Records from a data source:
....................
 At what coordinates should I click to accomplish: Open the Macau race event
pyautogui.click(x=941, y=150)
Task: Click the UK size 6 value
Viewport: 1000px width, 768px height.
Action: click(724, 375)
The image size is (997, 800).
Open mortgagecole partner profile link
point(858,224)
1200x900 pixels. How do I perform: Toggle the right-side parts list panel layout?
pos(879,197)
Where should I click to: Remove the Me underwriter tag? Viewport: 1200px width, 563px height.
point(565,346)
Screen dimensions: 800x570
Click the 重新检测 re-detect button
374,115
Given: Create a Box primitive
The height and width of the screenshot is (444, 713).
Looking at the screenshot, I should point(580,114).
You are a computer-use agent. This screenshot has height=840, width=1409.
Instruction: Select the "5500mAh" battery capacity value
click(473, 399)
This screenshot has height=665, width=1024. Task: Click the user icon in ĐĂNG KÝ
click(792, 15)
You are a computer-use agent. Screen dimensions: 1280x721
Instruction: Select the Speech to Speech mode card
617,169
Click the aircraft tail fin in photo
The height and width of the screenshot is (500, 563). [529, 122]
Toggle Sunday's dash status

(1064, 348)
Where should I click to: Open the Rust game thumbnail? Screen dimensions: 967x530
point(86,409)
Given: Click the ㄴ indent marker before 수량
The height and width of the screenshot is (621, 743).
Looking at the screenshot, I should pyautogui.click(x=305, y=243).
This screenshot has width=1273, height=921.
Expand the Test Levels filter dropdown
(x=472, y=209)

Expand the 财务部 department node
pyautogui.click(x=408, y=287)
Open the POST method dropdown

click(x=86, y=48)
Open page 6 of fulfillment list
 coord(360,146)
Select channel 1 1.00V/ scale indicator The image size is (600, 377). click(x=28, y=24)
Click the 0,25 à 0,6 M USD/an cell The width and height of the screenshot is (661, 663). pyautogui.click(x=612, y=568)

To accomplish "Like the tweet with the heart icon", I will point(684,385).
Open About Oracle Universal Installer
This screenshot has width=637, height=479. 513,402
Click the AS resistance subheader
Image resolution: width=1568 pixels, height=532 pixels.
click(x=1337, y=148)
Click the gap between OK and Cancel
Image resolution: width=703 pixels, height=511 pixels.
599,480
....................
## EXERCISE REQUIREMENTS
From the records above, print exactly the lines that run from the line with "Expand the Test Levels filter dropdown" to the line with "Select channel 1", inclusive.

## REPLY TO THE TASK
Expand the Test Levels filter dropdown
(x=472, y=209)

Expand the 财务部 department node
pyautogui.click(x=408, y=287)
Open the POST method dropdown

click(x=86, y=48)
Open page 6 of fulfillment list
 coord(360,146)
Select channel 1 1.00V/ scale indicator The image size is (600, 377). click(x=28, y=24)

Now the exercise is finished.